Author: Gong Vincent Hao, Daisuke Kawahara, Jokichi Kawazoe, Yuji Murakami, Ikuno Nishibuchi, Peiying Colleen Ruan, Daguang Xu, Dong Yang 👨🔬
Affiliation: Department of Radiation Oncology, Graduate School of Biomedical and Health Sciences, Hiroshima University, Graduate School of Biomedical and Health Sciences, Hiroshima University, NVIDIA 🌍
Purpose:
Accurate tumor segmentation in head and neck cancer is critical for effective treatment planning, but variability in practices across medical facilities poses challenges for standardization. These differences arise from varying protocols and policies. To address this, we partnered with NVIDIA to develop the TAILOR-TS system, which combines semi-supervised learning with a modular design. This system improves segmentation accuracy while adapting flexibly to facility-specific operational protocols, enabling customized solutions.
Methods:
We used three datasets: RADCURE (2,994 patients), SegRap (200 patients), and an institutional dataset (120 patients). Model performance was evaluated through three approaches: (1) training models separately on each dataset, (2) fine-tuning models between datasets, and (3) implementing TAILOR-TS, which incorporates labeled data from the institutional dataset and unlabeled data from RADCURE. Performance was assessed using the Dice Similarity Coefficient (DSC).
Results:
Training models independently (Scenario 1) yielded DSCs of 0.500 (RADCURE), 0.730 (SegRap), and 0.37 (institutional dataset).
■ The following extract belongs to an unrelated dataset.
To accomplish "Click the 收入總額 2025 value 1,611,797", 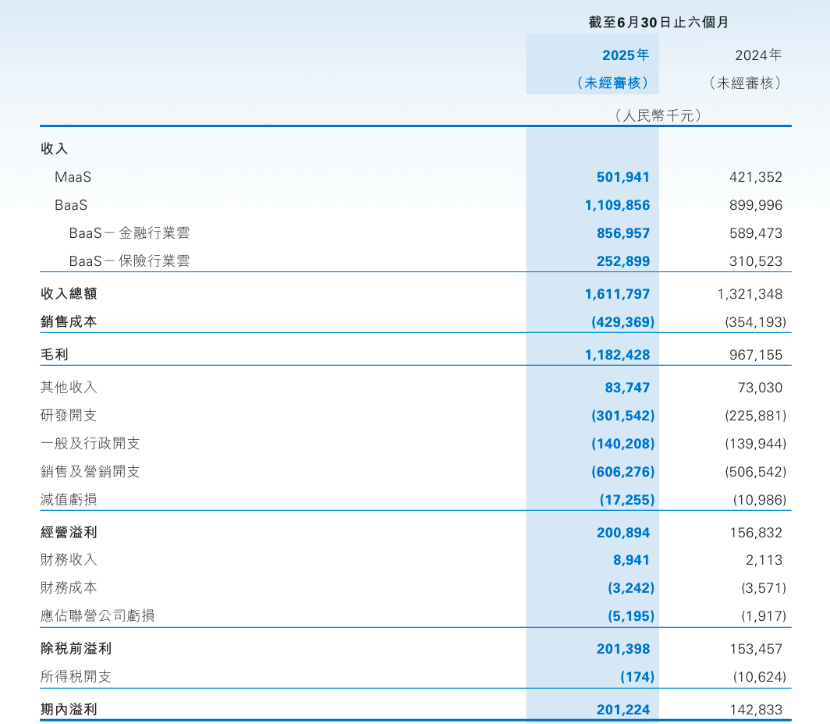I will (x=617, y=294).
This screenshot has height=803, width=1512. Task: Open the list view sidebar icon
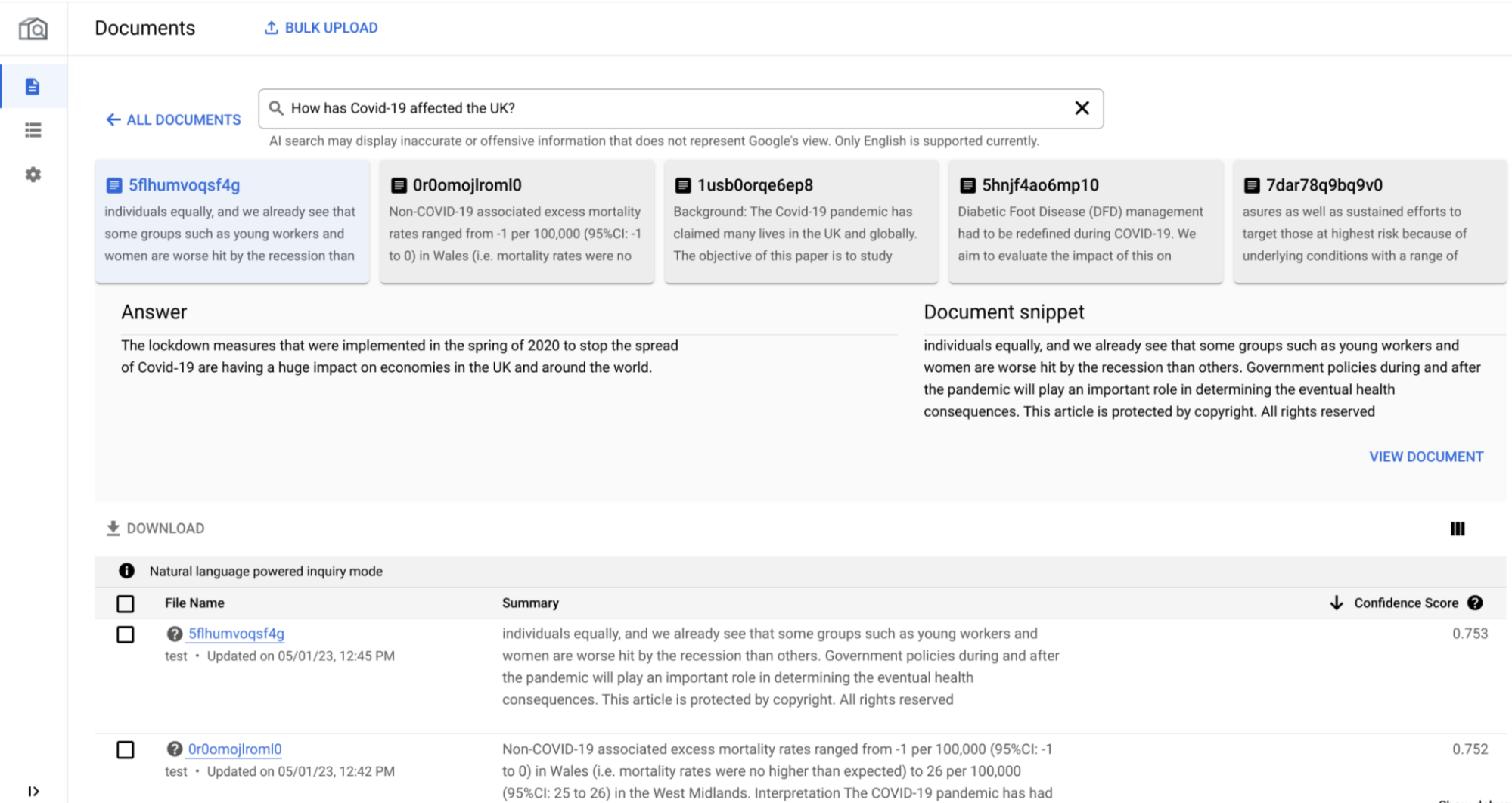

With TAILOR-TS (Scenario 2), DSCs improved to 0.757 (SegRap) and 0.42 (institutional dataset) using 100 images, and to 0.782 and 0.54, respectively, with 1,000 images. Using the full RADCURE dataset (2,994 images), DSCs reached 0.781 (SegRap) and 0.62 (institutional dataset). The results highlight that datasets with higher baseline DSC (e.g., SegRap) achieve near-optimal performance with fewer images, while datasets with lower baseline DSC benefit from larger data volumes, emphasizing the need for adaptive strategies based on dataset characteristics.
Conclusion:
TAILOR-TS enhances segmentation accuracy with limited labeled data, offering a practical and adaptable tool for head and neck cancer treatment. By addressing inter-facility variability, it delivers customized solutions to improve treatment planning.